From the records below, report the number of lines that contain "picker", and add nothing.

───── Provided data

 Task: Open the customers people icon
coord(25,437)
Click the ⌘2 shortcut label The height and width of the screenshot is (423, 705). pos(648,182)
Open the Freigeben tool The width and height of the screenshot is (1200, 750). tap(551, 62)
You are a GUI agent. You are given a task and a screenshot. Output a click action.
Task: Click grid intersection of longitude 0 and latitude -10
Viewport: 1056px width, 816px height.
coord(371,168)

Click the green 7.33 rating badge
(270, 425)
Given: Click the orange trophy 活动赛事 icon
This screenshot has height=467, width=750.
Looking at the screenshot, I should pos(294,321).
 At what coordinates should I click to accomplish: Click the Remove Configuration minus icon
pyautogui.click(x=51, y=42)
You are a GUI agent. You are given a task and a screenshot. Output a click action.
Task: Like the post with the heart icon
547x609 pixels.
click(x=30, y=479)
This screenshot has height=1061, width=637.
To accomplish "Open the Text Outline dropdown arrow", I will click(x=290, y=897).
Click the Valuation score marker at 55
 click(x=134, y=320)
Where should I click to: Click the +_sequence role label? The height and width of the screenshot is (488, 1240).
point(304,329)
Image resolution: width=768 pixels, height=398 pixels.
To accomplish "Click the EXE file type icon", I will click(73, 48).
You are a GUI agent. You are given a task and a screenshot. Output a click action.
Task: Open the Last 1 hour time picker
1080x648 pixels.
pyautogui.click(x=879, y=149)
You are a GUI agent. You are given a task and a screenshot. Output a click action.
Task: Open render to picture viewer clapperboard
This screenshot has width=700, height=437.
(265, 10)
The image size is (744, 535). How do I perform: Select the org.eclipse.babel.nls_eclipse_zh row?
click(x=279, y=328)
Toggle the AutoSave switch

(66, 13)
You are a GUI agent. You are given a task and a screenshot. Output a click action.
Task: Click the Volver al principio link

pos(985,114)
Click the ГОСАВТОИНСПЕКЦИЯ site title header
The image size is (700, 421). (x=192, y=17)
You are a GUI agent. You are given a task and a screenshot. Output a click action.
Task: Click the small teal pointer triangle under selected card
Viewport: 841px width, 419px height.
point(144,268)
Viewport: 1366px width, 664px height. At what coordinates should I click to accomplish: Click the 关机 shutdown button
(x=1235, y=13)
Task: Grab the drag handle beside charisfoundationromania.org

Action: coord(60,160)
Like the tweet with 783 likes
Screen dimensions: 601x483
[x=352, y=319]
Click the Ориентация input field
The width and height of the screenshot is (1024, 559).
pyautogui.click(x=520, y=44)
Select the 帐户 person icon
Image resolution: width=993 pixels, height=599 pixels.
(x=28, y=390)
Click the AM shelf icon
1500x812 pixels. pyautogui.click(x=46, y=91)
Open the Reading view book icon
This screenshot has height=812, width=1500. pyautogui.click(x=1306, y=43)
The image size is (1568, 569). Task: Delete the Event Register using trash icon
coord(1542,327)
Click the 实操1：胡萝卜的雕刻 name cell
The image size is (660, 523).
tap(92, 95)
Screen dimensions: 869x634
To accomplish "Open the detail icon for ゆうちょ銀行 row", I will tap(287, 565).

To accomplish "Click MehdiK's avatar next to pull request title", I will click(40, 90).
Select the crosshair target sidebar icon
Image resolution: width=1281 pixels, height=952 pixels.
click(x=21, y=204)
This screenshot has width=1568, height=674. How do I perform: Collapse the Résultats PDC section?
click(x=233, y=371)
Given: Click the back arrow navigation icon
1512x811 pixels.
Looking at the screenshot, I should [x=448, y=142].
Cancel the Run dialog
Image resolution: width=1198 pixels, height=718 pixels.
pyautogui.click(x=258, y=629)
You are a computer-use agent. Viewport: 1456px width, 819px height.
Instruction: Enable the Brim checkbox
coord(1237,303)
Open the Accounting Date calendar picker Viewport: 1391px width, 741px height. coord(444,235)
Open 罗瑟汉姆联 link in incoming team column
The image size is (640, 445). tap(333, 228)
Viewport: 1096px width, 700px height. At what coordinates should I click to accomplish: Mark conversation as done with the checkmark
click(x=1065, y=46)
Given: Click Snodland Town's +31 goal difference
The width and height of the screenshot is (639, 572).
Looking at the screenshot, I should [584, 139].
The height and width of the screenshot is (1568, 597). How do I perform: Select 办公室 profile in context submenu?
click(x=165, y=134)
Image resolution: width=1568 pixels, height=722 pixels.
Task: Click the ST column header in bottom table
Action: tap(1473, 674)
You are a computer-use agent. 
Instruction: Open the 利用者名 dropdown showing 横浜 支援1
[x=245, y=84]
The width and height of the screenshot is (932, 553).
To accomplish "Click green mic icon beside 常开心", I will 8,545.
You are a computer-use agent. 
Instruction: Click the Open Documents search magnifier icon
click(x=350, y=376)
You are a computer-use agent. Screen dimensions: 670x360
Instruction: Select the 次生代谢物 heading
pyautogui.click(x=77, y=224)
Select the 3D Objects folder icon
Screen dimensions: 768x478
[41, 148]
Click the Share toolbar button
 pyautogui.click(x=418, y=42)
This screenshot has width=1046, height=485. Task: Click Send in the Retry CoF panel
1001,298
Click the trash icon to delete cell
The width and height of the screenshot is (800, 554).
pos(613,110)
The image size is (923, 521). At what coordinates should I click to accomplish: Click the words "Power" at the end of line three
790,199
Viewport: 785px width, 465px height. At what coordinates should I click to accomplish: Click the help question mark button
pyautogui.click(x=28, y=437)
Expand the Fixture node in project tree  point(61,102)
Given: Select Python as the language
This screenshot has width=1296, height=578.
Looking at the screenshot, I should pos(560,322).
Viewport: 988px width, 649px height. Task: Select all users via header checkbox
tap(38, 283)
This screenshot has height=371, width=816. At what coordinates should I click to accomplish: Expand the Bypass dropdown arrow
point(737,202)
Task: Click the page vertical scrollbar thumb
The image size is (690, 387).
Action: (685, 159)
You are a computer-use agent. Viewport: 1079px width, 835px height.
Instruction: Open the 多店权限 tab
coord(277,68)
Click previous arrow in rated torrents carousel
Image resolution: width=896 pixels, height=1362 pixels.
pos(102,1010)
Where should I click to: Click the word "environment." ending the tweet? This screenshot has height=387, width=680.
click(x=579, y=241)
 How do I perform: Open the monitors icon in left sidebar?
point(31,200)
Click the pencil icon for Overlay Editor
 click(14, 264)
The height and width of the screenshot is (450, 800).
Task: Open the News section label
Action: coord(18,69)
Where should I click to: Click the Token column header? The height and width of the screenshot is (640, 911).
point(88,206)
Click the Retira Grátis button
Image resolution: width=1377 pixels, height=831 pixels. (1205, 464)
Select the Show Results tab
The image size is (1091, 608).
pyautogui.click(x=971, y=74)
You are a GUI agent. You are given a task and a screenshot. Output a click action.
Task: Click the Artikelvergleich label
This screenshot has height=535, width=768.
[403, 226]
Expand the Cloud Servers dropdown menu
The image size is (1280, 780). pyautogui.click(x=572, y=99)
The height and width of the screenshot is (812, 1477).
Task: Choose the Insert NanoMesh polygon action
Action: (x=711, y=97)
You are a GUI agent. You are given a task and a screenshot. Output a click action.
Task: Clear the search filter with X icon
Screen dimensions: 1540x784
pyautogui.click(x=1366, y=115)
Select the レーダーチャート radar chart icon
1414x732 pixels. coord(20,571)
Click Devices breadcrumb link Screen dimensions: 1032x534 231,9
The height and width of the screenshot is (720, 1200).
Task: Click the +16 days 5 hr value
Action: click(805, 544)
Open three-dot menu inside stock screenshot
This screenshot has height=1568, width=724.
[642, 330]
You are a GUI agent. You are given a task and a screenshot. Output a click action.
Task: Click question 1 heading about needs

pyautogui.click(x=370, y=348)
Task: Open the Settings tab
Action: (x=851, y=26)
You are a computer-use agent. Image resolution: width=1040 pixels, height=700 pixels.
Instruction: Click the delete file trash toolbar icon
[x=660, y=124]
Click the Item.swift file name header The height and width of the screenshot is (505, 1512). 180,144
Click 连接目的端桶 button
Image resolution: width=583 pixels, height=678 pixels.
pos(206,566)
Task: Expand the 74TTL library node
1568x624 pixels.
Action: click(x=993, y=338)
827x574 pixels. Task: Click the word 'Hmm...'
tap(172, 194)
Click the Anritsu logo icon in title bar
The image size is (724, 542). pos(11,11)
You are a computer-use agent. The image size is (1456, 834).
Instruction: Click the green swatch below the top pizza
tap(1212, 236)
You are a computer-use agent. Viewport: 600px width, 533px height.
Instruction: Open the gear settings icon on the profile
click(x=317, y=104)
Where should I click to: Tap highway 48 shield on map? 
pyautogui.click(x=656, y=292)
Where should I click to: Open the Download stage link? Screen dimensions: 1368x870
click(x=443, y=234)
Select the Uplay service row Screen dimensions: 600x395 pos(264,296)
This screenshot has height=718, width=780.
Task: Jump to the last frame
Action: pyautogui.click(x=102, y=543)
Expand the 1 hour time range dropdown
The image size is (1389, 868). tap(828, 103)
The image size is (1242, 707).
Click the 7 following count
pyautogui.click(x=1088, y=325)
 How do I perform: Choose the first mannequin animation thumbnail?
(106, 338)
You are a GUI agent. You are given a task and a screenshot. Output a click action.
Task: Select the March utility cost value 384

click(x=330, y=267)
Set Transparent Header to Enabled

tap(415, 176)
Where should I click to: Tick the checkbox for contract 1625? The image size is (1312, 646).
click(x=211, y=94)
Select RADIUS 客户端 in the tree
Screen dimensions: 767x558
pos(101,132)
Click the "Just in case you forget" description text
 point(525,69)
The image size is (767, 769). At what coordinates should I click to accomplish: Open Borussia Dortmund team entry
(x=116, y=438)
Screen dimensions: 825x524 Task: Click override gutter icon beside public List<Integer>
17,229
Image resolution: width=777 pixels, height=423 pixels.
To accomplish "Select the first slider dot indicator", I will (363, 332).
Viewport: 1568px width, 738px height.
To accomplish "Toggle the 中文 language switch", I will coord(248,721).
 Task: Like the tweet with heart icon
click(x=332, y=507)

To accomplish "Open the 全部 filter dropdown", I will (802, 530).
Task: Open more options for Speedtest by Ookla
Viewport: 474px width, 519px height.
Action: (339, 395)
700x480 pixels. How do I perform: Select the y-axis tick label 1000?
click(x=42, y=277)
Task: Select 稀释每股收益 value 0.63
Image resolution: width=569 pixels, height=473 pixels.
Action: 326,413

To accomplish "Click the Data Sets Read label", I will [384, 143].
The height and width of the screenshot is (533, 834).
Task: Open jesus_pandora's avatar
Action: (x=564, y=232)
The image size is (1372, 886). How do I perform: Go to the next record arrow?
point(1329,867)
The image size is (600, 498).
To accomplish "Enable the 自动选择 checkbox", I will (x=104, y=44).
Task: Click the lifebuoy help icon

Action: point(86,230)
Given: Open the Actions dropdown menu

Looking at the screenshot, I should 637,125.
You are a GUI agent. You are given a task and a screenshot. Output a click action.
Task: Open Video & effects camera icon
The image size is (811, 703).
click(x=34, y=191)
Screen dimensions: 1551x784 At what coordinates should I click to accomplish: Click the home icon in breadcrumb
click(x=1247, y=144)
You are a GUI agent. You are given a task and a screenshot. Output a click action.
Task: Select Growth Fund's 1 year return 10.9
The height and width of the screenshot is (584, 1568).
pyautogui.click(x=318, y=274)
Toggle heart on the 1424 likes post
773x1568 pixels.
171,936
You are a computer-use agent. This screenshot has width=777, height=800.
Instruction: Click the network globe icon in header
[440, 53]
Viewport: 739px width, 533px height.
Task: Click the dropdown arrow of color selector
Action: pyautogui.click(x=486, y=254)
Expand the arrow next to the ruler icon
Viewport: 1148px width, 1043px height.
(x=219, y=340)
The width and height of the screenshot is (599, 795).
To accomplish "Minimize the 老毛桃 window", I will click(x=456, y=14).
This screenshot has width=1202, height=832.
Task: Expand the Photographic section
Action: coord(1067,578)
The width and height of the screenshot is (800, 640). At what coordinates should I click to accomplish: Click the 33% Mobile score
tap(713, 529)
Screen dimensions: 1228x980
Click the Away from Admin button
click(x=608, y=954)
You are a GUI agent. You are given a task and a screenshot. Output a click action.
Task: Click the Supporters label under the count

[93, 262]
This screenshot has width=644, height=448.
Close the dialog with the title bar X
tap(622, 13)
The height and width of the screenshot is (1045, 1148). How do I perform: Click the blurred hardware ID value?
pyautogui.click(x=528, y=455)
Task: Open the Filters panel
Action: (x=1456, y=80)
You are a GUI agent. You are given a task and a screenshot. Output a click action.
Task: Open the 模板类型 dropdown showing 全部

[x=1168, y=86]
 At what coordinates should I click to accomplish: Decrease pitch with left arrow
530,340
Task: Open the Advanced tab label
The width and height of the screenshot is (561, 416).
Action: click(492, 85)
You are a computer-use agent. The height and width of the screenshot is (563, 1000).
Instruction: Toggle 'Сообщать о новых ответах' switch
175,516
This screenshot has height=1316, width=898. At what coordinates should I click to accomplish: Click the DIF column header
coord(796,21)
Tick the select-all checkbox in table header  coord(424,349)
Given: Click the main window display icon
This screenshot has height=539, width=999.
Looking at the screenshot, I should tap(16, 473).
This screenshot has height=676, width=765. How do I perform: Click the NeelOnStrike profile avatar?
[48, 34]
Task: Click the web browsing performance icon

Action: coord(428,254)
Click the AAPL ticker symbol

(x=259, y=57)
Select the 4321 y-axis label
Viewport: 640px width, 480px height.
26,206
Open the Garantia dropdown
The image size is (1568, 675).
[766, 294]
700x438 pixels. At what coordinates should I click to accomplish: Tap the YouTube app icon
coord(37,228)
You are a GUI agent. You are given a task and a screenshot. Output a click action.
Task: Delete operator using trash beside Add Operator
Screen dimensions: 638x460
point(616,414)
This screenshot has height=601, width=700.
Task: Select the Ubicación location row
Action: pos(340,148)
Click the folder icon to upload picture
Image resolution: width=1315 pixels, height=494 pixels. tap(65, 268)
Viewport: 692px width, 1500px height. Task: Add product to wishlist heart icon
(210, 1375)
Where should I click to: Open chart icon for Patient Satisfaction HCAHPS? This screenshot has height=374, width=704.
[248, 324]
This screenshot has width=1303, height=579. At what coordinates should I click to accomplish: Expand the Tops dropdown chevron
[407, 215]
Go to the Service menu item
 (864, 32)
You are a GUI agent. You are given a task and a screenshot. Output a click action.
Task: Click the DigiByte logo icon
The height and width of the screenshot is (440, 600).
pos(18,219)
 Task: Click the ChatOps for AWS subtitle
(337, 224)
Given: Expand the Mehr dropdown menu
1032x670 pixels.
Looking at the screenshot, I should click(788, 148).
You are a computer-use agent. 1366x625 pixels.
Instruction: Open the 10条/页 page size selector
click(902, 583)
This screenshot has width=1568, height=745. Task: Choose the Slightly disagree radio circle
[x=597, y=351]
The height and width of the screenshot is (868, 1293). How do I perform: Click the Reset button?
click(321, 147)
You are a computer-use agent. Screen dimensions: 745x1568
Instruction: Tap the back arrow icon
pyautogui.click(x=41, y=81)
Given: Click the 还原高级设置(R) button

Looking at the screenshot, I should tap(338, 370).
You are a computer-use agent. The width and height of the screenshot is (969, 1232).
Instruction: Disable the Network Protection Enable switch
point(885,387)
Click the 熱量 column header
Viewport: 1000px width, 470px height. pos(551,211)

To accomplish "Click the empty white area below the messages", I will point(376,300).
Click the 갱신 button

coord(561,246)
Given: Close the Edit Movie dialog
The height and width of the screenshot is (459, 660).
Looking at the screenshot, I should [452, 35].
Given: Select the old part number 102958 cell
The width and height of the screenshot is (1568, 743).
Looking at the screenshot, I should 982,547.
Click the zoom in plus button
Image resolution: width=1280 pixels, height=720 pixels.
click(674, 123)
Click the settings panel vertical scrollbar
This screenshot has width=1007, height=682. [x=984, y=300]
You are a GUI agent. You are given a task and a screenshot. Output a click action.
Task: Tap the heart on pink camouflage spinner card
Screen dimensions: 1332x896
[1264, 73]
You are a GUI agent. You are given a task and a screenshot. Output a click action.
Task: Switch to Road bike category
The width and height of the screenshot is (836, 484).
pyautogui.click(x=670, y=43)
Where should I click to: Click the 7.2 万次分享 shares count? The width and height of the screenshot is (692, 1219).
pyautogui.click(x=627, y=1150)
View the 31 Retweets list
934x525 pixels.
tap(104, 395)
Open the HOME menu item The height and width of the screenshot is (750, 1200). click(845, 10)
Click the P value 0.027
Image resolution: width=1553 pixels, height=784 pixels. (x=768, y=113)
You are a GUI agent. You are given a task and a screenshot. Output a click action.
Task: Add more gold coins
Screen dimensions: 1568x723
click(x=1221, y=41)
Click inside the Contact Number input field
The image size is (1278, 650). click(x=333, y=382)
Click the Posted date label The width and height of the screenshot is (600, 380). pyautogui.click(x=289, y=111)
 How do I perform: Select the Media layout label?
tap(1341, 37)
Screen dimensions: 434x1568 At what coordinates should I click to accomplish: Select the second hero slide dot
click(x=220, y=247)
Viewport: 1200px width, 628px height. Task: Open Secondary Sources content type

──────────

§ **Solution to the exercise**:
2